My role as an advocate for Acromegaly and my even rarer condition Wyburn-Mason syndrome took me even further afield after winning a Scholarship to an Acromegaly Conference in Vancouver, Belgrade for a Rare Disease and Orphan Drugs Conference and the beautiful surroundings of Cambridge for the Cambridge Rare Disease Network (CRDN). I attended as a patient representative and not in my role as volunteer this time. This was a particularly valuable event. The theme for the day was Re-imagining the Patient Journey and Rare Disease advocates and organisations from all over the UK met to talk and share their experiences.
Everyone was asked to produce posters about their conditions, focusing on four main topics: Causes of the condition, Symptoms and Treatments, Impact of the Condition and Hopes and Aspirations.

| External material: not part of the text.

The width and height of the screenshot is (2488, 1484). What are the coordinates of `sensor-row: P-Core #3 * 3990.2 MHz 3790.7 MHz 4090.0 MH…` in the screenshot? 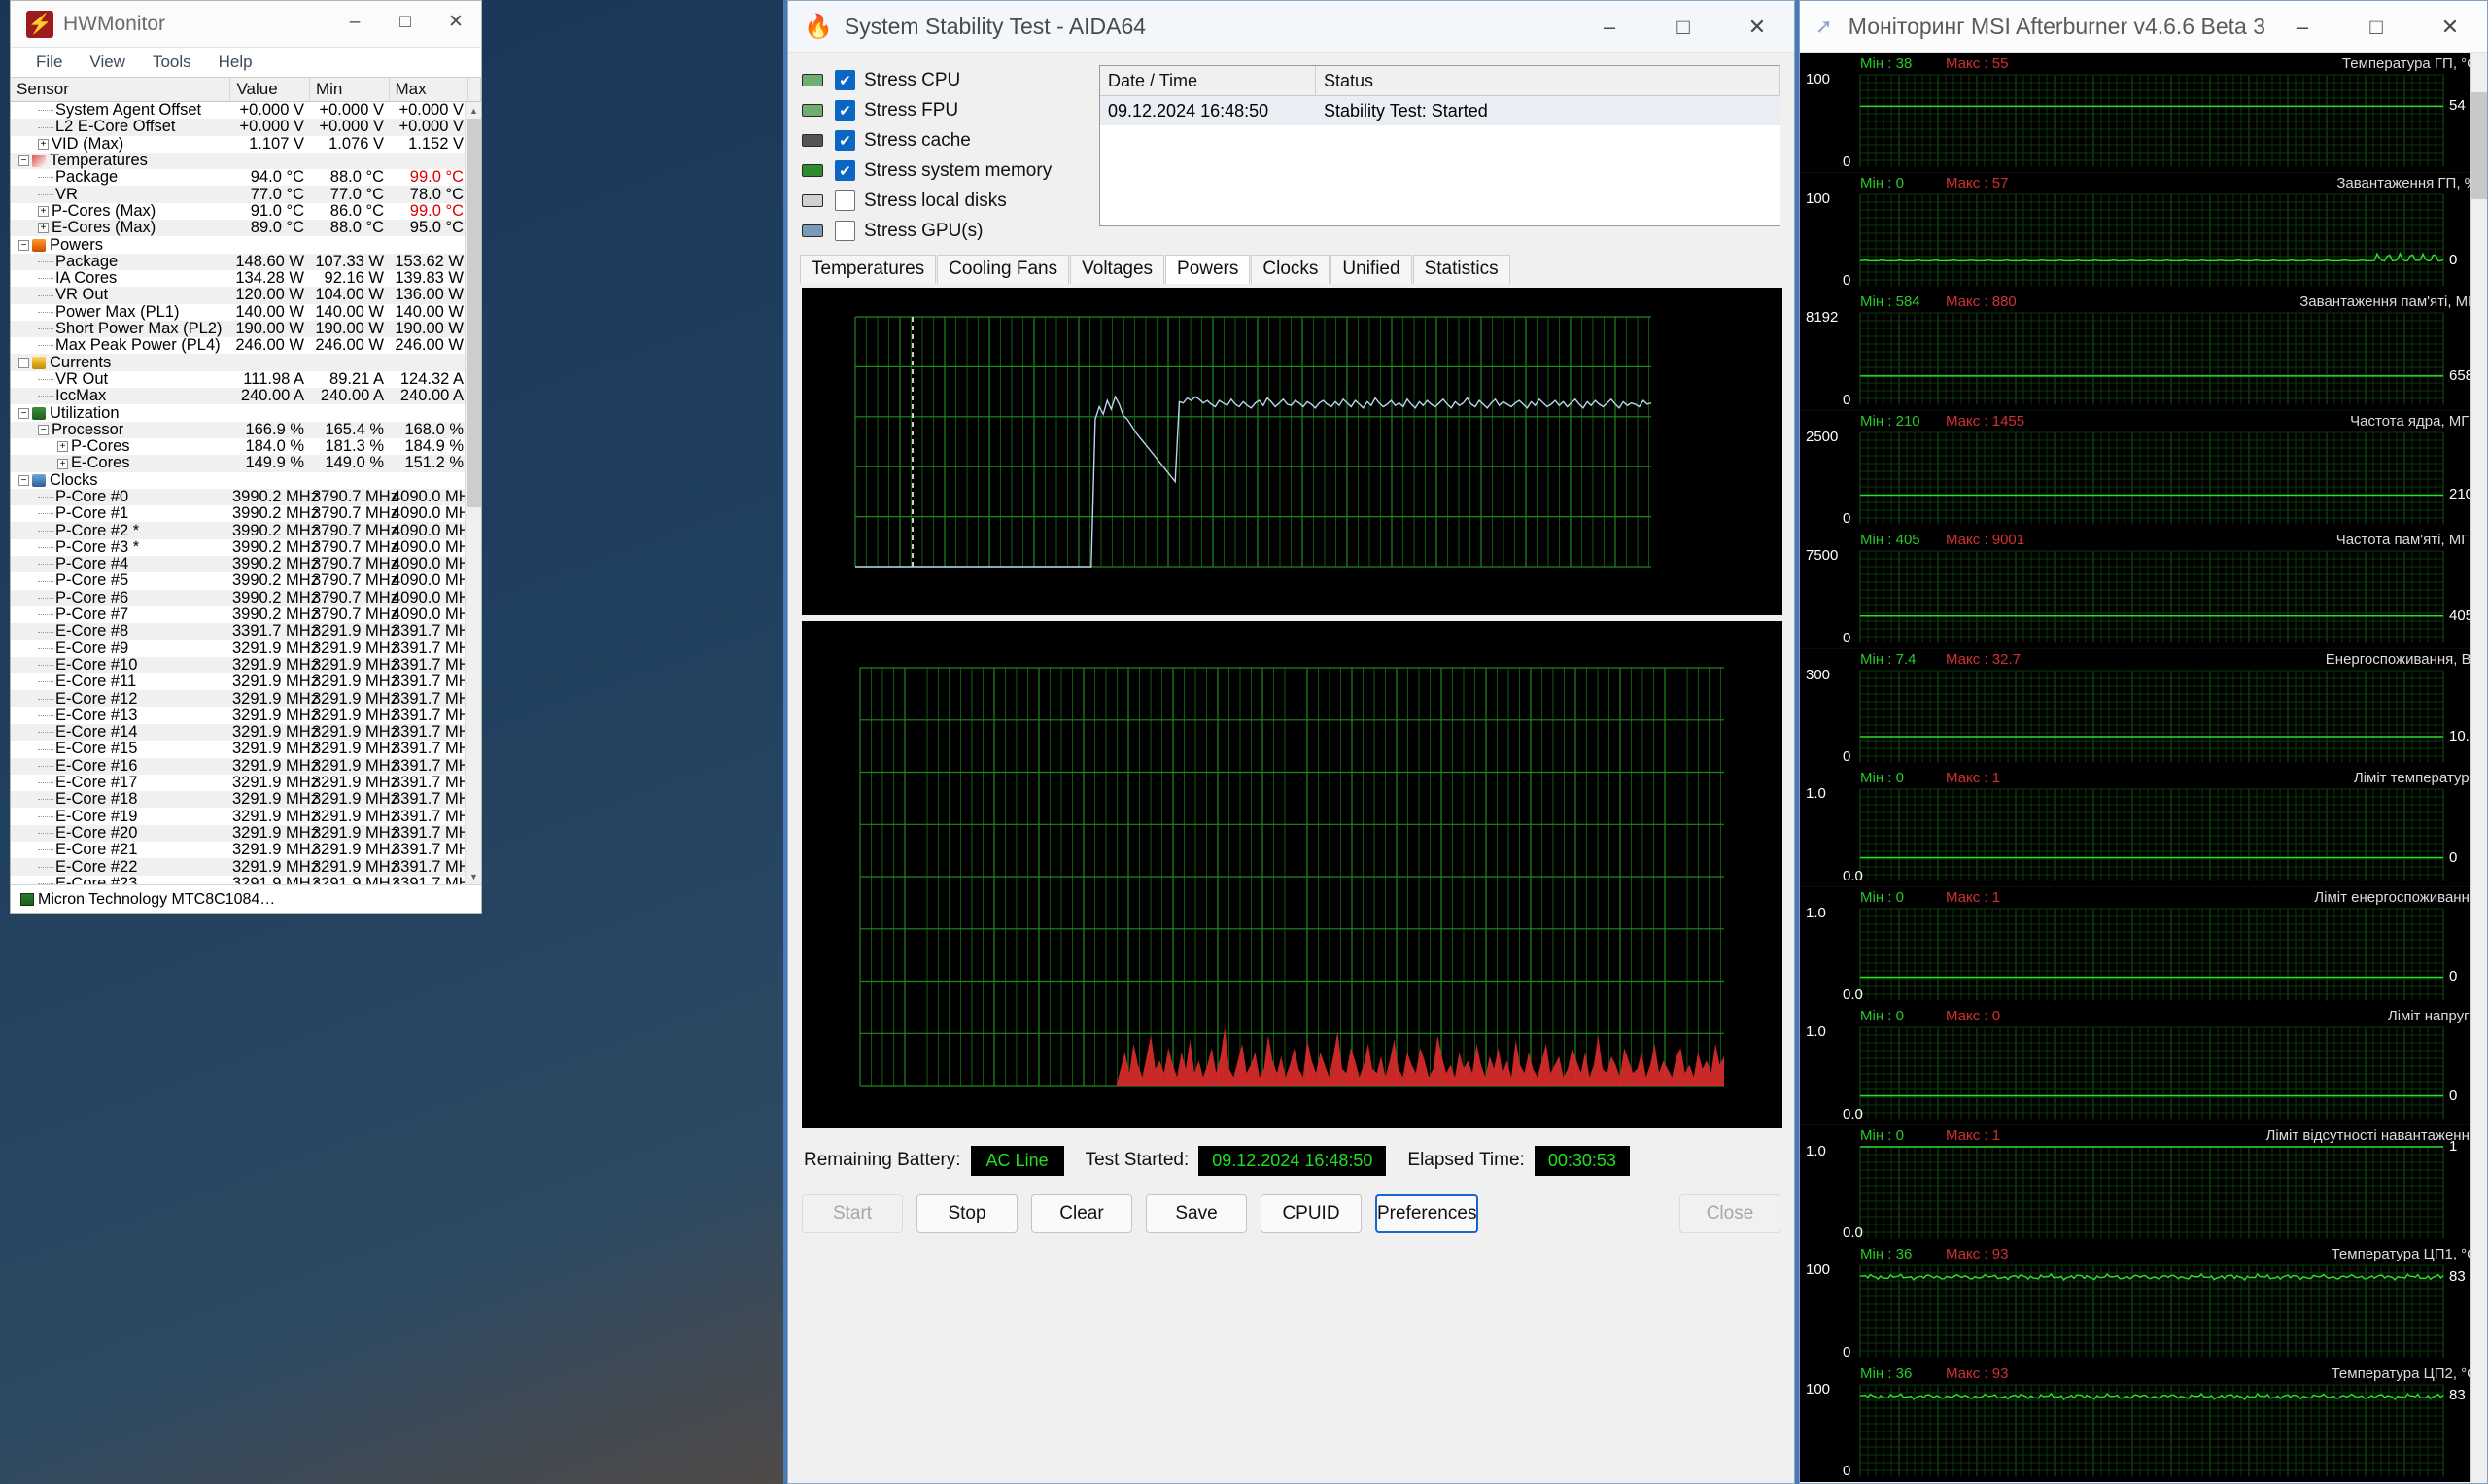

I set about producing two posters, using feedback and information from the community online (not so easy for Wyburn-Mason syndrome as there is literally just a handful of us!) and was really happy with the final results - click below to see them.
Attendees were also asked to produce a Patient Journey poster and five of the best would then have the opportunity to talk about their condition in front of the entire audience. Having written a book about my amazing medical journey, I knew I had a special story to tell; the trouble was trying to fit it all on to a poster! But with help from a brilliant designer friend of mine, we produced a really effective poster (click below to see) and - what do you know - I was one of the winning entries!

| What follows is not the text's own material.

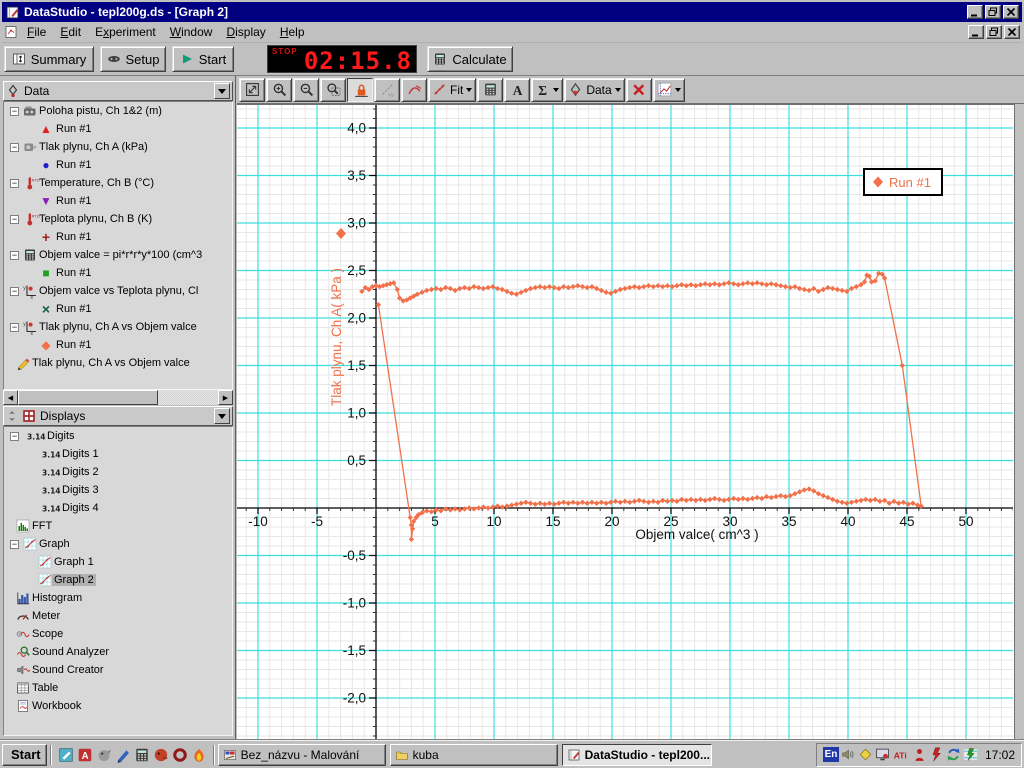 Image resolution: width=1024 pixels, height=768 pixels. I want to click on tree-item: − Poloha pistu, Ch 1&2 (m), so click(118, 111).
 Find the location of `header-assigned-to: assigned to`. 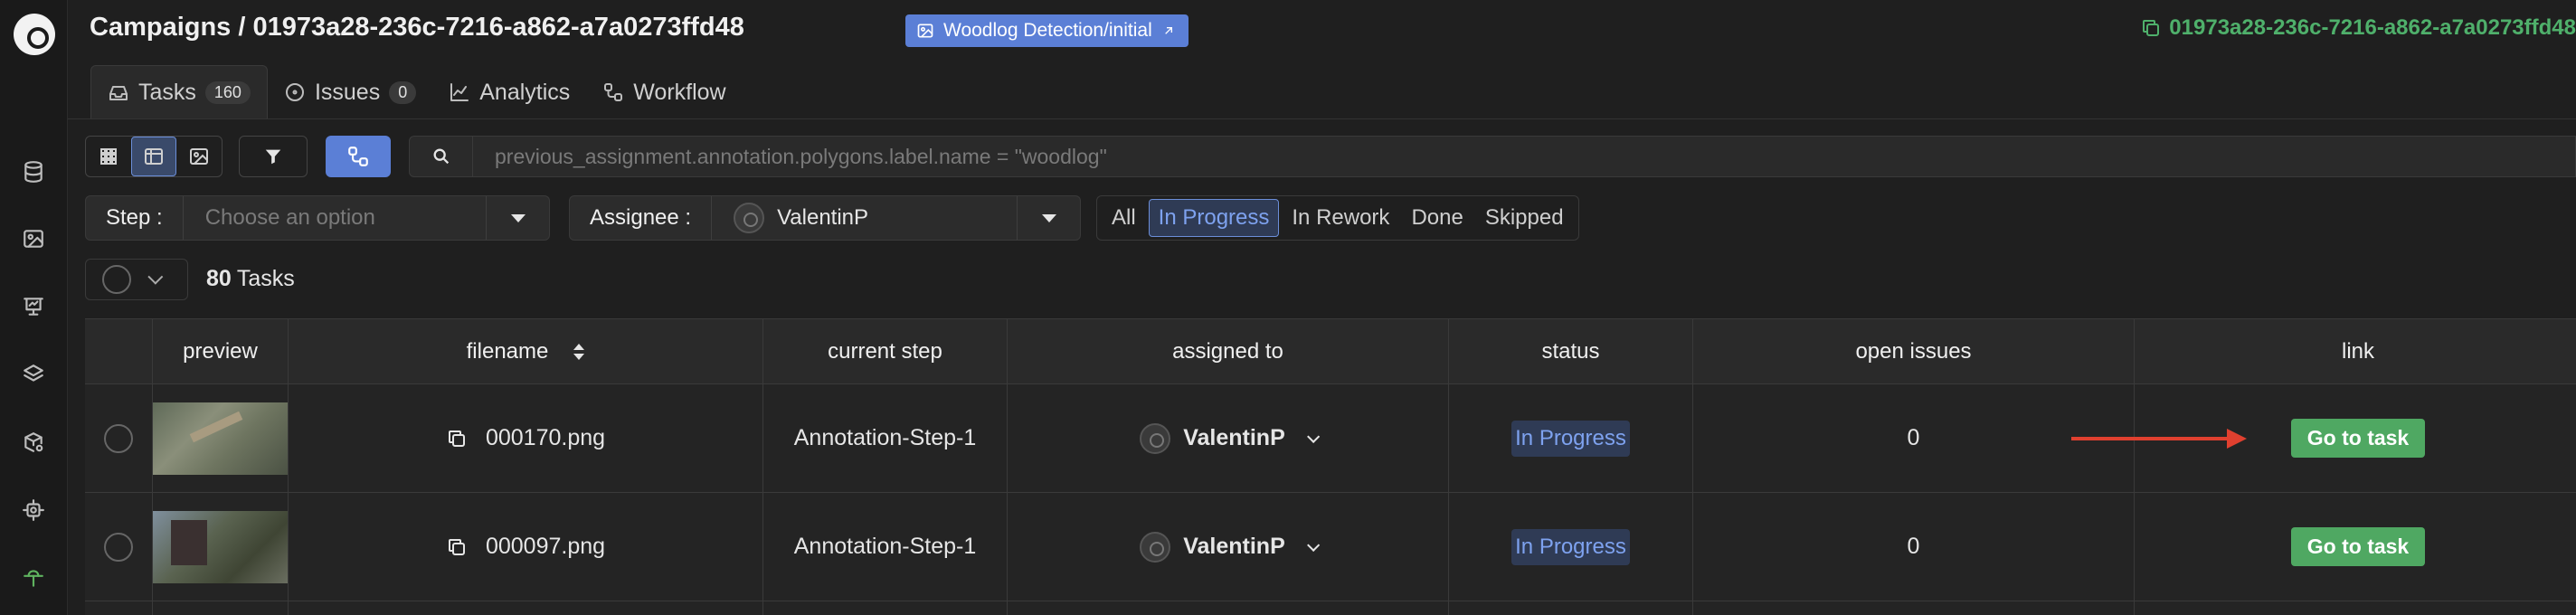

header-assigned-to: assigned to is located at coordinates (1229, 351).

It was amazing to have the opportunity to talk on stage and highlight both Wyburn-Mason syndrome and Acromegaly. After what felt like thirty seconds, a card was flashed in front of me to tell me I only had one minute left! I had just enough time to cover what the main hopes were for those diagnosed with Acromegaly. Again, after consultation with support groups on Facebook, I reduced it down to the following:
1. Earlier diagnosis
2. Routine IGF-1 and OGTT testing
3. Continued attempt to raise awareness
Overall it was a fantastic day and no doubt helped raise awareness for a myriad of Rare Diseases and conditions. It was also a great networking opportunity too, and I got to talk to all manner of advocates, patient groups, pharmaceuticals and specialists working hard to improve awareness and treatment of Rare Diseases. I even got to sell a pile of books too! Awareness raising happens in all forms.